El tipo insiste. Me dice que yo puedo leer lo mismo en su asiento que en el mío. Le digo que no, que para nada, que no es así, que no es lo mismo, aunque no lo pueda demostrar empíricamente. A mi imaginación ya le gustó el asiento que será mío durante las próximas horas, y por el cual pagué extra. Además, de este lado del pasillo hay más luz. En mi lugarcito permaneceré hasta concluir los libros, mis dos nuevos friends, y oír la voz del capitán diciendo estaremos llegando en 10 minutos, tripulación preparar cabina para aterrizaje. Igualito a la loca de atar que me tocó de tándem en el primer vuelo, el hombre víctima del tedio —la sola idea de carecer de entretenimiento disponible convulsiona a la gente de hoy— lanza su último ataque verbal, esta vez contra la aerolínea, contra la Boeing, contra la tecnología, contra los mecánicos en tierra, contra la civilización pensante que puede vivir feliz librada de pantallas. Parecía un cocainómano al que habían dejado sin dosis. Lo miro incrédulo, sin saber si ofrecerle un diazepam, o decirle que una ansiedad extrema como la suya podría aliviarse si las aerolíneas y el sentido común de la gente (que no se siente común) hicieran algo radical: eliminar los ‘sistemas de entretenimiento” electrónico contra ‘el aburrimiento” que hay en los aviones, e instalar en su lugar minibibliotecas. A los libros nunca se les va la corriente. En los libros, la inteligencia nunca se siente corriente.

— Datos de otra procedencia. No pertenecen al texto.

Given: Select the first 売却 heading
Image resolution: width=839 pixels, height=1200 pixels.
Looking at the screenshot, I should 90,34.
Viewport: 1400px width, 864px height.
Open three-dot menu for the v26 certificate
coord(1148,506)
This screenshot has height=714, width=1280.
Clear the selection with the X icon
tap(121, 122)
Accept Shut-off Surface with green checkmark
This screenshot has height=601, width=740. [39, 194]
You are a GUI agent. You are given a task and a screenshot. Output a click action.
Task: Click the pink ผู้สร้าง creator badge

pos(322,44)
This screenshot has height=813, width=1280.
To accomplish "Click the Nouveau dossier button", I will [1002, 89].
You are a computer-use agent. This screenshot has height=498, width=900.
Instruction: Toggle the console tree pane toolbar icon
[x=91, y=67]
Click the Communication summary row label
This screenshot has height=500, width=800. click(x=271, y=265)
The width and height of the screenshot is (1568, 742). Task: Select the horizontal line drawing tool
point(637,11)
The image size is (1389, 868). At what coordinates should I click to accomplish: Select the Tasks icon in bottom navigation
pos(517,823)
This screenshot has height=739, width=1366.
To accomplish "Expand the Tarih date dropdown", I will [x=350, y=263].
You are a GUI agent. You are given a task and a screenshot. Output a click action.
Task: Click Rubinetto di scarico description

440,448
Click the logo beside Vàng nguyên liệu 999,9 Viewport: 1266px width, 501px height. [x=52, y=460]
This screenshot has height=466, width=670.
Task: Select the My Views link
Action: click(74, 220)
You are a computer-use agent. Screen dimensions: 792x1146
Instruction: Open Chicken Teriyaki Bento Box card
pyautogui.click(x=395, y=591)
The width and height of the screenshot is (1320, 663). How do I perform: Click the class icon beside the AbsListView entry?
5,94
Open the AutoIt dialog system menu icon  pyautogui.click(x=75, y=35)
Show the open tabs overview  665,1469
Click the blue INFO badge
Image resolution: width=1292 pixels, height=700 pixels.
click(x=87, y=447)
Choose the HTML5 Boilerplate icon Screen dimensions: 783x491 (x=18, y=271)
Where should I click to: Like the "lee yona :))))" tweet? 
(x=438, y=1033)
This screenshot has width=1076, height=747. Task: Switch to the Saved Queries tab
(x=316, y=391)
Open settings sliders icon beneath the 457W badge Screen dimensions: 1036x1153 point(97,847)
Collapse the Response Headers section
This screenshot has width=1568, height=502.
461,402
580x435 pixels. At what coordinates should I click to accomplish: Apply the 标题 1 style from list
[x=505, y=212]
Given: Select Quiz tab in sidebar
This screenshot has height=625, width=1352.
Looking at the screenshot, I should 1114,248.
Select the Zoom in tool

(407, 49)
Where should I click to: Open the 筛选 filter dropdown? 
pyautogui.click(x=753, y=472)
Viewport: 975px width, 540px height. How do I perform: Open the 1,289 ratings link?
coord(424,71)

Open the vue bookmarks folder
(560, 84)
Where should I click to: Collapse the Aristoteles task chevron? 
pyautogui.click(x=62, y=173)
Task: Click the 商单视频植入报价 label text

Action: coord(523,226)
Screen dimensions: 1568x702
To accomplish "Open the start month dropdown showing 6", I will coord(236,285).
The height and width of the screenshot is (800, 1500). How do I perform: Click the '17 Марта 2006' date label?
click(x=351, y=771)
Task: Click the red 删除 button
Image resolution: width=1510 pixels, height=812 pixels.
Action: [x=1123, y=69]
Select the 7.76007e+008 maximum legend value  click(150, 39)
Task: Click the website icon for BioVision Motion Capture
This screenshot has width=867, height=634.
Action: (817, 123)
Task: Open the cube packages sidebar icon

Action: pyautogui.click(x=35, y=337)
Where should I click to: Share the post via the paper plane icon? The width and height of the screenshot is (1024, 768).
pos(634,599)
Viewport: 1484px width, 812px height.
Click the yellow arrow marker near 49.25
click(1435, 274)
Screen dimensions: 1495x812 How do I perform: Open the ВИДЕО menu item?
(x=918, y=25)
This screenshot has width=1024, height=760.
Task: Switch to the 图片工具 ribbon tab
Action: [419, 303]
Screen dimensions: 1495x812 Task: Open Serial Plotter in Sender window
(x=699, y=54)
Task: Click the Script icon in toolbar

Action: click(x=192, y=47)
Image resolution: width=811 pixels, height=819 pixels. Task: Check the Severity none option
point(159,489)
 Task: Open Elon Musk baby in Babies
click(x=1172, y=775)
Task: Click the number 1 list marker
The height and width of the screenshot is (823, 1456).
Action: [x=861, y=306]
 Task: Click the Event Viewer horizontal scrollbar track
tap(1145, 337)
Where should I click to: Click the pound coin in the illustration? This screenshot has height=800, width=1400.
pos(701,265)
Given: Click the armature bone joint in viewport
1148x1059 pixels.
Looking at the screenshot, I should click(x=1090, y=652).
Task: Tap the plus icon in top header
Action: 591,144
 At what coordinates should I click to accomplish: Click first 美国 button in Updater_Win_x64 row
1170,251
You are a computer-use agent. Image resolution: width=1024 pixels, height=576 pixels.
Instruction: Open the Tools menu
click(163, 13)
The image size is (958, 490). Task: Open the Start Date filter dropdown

El resplandor a la hora de aterrizar tenía la belleza de un cuadro laico en el cielo. Lo vi, no me arrepiento. Furiosa, perturbada, desequilibrada por la falta de Seinfeld y Friends, la gente dormía. Todos parecían mansos bebés narcotizados. Si me animara, quizá podría comprenderlo. Es algo así como esto: en caso de no haber entretenimiento a mano, es preferible estar dormido o muerto, algo que para la poesía árabe que leí durante el viaje, son lo mismo.